L’image de la Sardaigne, en tant que destination de tourisme vert, s’impose de plus en plus depuis 3 ou 4 ans. Il suffit de taper les mots “ecoturismo Sardegna” sur Google pour s’en rendre compte et de nombreux articles de magazines étrangers de renom vantent la beauté et l’authenticité de nouvelles destinations telles, qu’entre autres, les régions de Gallura et Ogliastra, le parc national de l’archipel de la Maddalena et le parc régional de Molentargius proche de Cagliari.

Mais l’exploitation immobilière de la côte et de l’intérieur de l’île, flanquée de son absence chronique de respect pour les problèmes géologiques et écologiques (dont les inondations catastrophiques de l’automne dernier furent la conséquence) laisse planer le malaise persistant d’un éco-tourisme qui semble, parfois, légèrement trop superficiel et trop empreint de marketing pour constituer un réel engagement d’avenir.

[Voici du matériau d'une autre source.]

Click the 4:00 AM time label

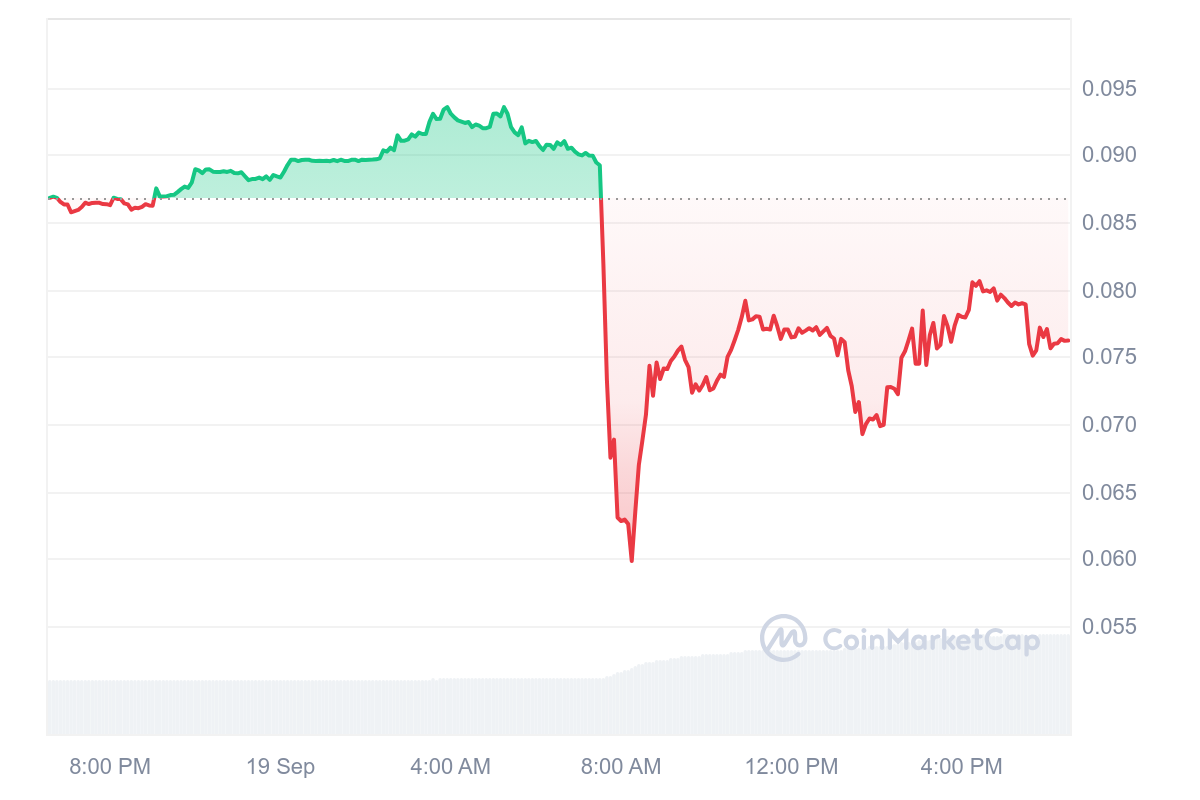click(x=450, y=767)
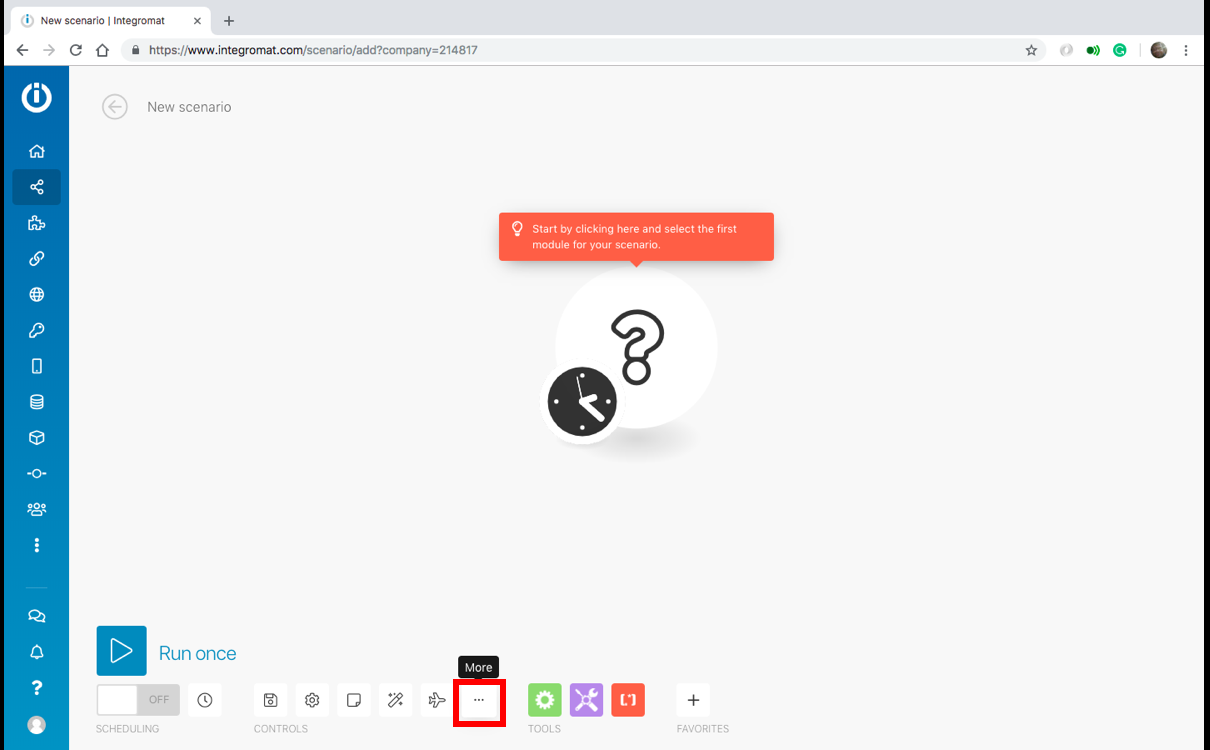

L’île est à l’heure des choix. Son passé industriel est de l’histoire ancienne depuis bien longtemps. Les mines sont fermées et les grandes entreprises sont retournées sur le continent. Les sardes sont parfaitement conscients qu’il faut insuffler une nouvelle dynamique à cette région certes splendide mais sinistrée. Et, comme pour de nombreuses régions excentrées d’Europe, les inconvénients que représentent sa faible densité de population, son isolement et son manque d’industrie et d’infrastructure sont aussi ses plus grands attraits quand on sait y déceler une nature sauvage magnifique, la tranquilité et l’authenticité.

Le défi consisterait alors à donner du poids à cette dernière identité et à en faciliter l’accès en évitant qu’il se fasse au détriment de cette singularité et de sa confidentialité. Le tourisme vert est sans aucun doute, la voie à suivre pour atteindre cet objectif. Mais, jusqu’à aujourd’hui, malgré de nombreuses campagnes politiques et de communication, la région ou les acteurs privés n’ont pas su fournir l’effort suffisant pour que cet élan prenne vraiment corps.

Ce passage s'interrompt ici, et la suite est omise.